The YouTube virtual waiting room is in fact a two and a half hour long pre-roll ad that will be activated every time someone plays one of Medalie’s songs. This will be a waiting room where viewers will be invited to join Medalie, as he talks to friends and guests about the subject of LGBT rights until they are granted to them by law.
Among the guests hosted in Medalie’s antechamber are some of the country’s leading music stars like Noa Kirl, Eliad Nahum, Stephan, Nikki Goldstein, Gal Ochovsky and many other artists and celebrities, as well as representatives of the various bodies that are taking part in the LGBT community’s struggle. This includes the members of the parents of gay children organization ‘Tehila’, youngsters belonging to ‘IGY’ (The Israeli Gay Youth organization) and other people; homosexuals, lesbians, transgenders and activists, who are outraged by the injustice and current state of affairs.
To truly understand the extent of this campaign and its pervasiveness, it must be taken into account that Medalie is one of the country’s most prolific song writers. According to Israeli music copyright organization ‘Acum’, it is estimated that in 2018, no less than 10 hit songs written and composed by Doron Medalie are played at any given wedding in Israel. Songs like “Tel Aviv”, “Revolution of Joy,” “Just Want to Dance,” “Caramel, “Golden Boy” (Eurovision 2016), “Melted from You”, “Tikritas”, “I Built on You”, “Wai Li”, “Bereshit Olam” and more. The pre-rolls which play before any of Medalie’s hit songs are meant to illustrate the irony in the fact that while Medalie’s songs are used to celebrate weddings, he himself can only be a guest at those weddings, as gays do not have the right to marry in Israel.
Doron Medalie is a well-known music composer and song writer and an active, outspoken member of the LGBT community. This is a community for which he has actively campaigned by promoting a message of equality and love in Israeli society. And while until recently, Medalie was essentially a well-known figure within the confines of the Israeli borders, he broke onto the International scene and the public’s consciousness this year as the composer and writer of Neta Barzilai’s winning song – TOY – which took home the first prize at the much acclaimed Eurovision Song Contest.
Now Medalie is harnessing the extensive press coverage he received to further the rights of Israeli homosexuals, lesbians and trans-genders and make sure the Israeli Parliament grants them equal rights by law – a fight that touches him and many of his friends on a very personal level. This is a struggle which he has been walking for the past two years with the BBR Saatchi & Saatchi advertising agency, that has shouldered his efforts by working together with him on a variety of projects including last month’s #Proudstrikers project – a one-day nationwide strike urging the LGBT community to stay away from work and demand their equal rights. A point he is now trying to drive home even further.

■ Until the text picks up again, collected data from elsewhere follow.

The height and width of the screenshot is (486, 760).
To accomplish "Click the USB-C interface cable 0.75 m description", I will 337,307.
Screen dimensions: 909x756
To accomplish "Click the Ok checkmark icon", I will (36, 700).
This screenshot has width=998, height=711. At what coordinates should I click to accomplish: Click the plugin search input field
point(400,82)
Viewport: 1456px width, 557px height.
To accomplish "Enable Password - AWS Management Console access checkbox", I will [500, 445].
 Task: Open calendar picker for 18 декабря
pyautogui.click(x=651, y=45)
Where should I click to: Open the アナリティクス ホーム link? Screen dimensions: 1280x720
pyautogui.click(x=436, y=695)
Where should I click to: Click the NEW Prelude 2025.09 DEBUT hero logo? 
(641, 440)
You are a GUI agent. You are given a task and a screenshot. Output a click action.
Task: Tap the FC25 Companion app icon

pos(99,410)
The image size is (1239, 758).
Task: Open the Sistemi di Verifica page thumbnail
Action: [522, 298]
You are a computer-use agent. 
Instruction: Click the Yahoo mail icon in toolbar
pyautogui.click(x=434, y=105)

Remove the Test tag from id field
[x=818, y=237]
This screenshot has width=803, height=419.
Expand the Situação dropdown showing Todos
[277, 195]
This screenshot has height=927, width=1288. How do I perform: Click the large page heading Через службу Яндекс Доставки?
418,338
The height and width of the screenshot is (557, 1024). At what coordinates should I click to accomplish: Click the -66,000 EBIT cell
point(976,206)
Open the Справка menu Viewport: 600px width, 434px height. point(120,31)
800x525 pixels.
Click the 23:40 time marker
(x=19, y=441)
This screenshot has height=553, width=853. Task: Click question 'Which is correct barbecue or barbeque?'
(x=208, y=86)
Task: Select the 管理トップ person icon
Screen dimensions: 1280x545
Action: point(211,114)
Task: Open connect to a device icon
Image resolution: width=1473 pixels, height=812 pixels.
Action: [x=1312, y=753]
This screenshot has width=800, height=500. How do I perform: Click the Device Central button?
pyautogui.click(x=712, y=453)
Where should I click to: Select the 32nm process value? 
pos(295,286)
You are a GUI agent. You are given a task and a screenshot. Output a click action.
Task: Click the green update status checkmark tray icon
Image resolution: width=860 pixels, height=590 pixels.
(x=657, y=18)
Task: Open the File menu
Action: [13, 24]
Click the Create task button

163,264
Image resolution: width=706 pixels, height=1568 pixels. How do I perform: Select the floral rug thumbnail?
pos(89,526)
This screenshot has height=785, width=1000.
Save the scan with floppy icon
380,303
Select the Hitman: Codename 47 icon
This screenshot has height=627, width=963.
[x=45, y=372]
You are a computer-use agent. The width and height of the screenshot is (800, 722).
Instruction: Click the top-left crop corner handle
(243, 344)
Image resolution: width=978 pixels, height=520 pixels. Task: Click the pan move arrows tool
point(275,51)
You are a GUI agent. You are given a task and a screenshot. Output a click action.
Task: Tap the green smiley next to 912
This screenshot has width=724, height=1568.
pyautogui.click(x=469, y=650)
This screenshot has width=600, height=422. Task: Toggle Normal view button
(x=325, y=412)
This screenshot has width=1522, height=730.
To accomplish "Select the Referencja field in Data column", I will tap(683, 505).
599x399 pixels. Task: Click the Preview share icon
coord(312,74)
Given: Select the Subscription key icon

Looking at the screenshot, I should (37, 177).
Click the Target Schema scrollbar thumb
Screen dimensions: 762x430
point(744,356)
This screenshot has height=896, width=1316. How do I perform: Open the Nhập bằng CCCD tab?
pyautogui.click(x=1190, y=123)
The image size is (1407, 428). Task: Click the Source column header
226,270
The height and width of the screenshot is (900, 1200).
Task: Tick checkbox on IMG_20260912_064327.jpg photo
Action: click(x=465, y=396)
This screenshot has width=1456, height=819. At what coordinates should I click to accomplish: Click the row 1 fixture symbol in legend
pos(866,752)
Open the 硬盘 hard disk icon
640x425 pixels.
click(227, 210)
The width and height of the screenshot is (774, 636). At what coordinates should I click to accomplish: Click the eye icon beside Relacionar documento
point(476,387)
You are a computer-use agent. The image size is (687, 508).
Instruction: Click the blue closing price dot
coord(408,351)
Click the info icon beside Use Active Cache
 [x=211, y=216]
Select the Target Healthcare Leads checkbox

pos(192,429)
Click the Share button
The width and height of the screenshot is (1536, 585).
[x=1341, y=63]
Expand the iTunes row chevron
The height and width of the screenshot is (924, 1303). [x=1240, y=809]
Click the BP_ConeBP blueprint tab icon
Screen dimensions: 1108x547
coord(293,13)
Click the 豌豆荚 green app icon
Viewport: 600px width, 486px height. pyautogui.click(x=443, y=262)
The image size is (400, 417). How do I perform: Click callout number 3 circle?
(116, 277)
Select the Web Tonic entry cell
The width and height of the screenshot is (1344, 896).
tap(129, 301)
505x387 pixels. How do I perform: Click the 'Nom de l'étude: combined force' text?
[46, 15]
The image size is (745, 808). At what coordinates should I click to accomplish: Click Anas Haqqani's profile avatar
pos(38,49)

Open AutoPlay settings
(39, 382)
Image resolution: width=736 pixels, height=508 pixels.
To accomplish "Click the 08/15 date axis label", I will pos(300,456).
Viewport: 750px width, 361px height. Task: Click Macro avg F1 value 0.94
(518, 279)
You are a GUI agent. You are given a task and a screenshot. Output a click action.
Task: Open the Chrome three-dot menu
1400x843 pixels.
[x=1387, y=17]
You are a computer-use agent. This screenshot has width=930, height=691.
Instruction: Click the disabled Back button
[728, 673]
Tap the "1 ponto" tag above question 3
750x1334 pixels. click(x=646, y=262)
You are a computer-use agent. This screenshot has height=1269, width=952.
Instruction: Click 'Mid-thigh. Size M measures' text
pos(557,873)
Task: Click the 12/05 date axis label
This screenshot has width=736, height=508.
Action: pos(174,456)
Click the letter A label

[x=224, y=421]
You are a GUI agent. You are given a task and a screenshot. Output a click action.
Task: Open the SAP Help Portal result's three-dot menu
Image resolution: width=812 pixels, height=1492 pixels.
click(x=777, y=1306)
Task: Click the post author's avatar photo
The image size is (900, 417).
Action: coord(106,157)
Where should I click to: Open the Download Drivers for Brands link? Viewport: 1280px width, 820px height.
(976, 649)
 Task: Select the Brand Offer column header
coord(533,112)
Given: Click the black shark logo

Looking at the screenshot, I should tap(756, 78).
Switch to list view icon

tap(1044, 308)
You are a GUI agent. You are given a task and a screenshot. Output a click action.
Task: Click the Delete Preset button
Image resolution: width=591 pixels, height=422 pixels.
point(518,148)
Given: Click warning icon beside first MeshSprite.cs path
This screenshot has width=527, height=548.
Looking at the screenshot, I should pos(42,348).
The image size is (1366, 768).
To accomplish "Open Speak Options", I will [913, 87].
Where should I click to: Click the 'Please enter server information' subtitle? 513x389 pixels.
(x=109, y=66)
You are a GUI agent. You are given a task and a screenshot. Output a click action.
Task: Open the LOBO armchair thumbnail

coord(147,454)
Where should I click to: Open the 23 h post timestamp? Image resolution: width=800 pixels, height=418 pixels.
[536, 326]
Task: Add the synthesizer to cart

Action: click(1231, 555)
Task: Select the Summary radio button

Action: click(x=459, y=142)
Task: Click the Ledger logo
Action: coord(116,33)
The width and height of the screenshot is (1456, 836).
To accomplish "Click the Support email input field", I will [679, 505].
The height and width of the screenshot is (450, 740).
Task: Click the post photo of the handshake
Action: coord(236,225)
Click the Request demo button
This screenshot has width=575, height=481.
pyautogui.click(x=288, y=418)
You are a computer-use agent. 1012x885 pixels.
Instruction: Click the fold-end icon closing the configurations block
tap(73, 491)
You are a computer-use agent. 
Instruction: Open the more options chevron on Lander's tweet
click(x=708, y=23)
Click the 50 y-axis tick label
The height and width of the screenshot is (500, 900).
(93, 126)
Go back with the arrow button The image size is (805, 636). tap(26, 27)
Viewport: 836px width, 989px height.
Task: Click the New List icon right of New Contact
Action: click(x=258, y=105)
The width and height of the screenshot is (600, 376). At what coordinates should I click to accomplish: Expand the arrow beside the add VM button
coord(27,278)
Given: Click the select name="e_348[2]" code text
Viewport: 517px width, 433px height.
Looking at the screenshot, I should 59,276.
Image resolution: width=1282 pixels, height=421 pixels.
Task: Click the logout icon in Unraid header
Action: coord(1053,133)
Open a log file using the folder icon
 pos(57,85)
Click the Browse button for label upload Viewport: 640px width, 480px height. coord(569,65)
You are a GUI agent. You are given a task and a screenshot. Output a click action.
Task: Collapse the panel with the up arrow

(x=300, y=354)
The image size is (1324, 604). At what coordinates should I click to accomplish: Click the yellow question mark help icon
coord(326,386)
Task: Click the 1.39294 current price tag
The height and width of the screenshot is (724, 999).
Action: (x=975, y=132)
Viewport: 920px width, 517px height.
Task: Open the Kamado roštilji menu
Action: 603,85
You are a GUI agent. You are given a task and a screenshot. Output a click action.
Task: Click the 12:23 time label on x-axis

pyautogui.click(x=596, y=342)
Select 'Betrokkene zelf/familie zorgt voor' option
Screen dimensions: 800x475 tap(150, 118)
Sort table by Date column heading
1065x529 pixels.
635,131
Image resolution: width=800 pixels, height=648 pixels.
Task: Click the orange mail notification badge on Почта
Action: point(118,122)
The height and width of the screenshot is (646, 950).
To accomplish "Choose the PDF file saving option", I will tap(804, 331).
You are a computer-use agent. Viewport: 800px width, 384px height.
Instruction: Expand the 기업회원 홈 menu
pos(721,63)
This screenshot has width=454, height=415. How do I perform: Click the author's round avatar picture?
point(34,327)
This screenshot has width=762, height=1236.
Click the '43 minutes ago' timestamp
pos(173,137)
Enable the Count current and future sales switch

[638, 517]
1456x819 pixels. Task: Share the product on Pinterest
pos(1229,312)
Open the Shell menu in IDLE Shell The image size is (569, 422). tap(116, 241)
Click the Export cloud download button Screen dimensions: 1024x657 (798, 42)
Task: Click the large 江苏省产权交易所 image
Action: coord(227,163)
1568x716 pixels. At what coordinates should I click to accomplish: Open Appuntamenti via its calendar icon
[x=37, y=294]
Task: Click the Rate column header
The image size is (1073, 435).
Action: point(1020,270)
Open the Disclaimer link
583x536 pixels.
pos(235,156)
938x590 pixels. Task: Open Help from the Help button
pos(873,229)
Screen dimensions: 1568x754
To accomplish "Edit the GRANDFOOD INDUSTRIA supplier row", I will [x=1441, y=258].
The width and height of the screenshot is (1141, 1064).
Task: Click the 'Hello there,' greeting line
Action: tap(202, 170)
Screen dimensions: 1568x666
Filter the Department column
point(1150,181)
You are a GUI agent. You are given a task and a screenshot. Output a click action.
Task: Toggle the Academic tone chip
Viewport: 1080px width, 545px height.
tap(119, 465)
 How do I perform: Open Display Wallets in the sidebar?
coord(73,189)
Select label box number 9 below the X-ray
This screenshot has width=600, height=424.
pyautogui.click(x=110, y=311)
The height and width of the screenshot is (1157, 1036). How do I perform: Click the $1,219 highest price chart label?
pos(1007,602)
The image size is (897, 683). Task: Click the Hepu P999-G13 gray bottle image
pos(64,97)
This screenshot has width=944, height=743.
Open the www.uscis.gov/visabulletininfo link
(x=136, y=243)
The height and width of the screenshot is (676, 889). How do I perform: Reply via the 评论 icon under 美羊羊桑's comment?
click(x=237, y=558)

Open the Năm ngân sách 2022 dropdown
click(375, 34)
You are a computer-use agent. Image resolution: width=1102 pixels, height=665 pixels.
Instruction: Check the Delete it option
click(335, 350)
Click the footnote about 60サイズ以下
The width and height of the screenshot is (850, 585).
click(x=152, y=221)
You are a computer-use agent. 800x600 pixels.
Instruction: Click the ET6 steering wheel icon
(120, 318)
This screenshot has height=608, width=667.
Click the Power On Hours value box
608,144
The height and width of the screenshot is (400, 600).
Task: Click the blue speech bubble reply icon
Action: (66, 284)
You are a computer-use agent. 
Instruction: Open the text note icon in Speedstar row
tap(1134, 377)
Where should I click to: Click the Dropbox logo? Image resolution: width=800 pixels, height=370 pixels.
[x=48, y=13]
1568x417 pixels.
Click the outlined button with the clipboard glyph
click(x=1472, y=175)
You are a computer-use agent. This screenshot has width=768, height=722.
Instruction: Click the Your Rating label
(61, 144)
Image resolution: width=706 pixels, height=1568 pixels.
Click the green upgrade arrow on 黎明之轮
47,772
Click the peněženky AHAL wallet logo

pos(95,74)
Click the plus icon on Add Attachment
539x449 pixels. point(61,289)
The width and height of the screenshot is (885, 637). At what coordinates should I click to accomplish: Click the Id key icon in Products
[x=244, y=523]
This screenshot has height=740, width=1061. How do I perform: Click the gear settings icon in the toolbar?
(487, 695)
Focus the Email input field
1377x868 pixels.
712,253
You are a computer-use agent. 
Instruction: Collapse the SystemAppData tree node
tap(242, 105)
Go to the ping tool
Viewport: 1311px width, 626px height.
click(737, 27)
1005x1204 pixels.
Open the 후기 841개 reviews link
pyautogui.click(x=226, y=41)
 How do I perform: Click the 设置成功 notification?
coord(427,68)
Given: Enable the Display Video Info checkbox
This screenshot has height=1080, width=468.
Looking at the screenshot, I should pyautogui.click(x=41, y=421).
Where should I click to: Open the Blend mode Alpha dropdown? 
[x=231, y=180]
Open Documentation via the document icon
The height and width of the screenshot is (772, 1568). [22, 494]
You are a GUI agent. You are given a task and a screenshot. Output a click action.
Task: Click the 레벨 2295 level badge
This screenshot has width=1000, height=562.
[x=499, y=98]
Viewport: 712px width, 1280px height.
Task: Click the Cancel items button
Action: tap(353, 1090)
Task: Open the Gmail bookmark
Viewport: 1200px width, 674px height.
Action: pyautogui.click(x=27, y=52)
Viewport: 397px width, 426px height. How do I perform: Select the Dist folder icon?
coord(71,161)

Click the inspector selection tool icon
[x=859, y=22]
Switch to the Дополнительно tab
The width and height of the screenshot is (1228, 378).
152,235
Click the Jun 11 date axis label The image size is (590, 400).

When asked why he is doing this, Medalie says “The time has come to put things on the table and call a spade a spade: I am Doron Medalie, a homosexual and a second-class citizen in the State of Israel. For the past 20 years, I have been working behind the scenes to promote culture and further the status of artists in Israel – as a law abiding, tax paying citizen should. But here is where the absurdity of it all lies: I, in fact, fall in the highest tax paying bracket in Israel. That means that hundreds of thousands of shekels that I earn, go towards funding segments of the population, whose representatives do everything in their power so that I remain a second-class citizen, voting against laws designed to equalize my status.
“Over the past two years, I have had long brainstorming sessions with the BBR Saatchi & Saatchi advertising agency, who generously volunteered to accompany me on my journey,” says Medalie. “One of those sessions generated the #Proudstrikers idea which saw over 100,000 people take to the streets in protest, but more importantly pushed Israeli decision makers to take a stand and decide on which side of this issue they want to be.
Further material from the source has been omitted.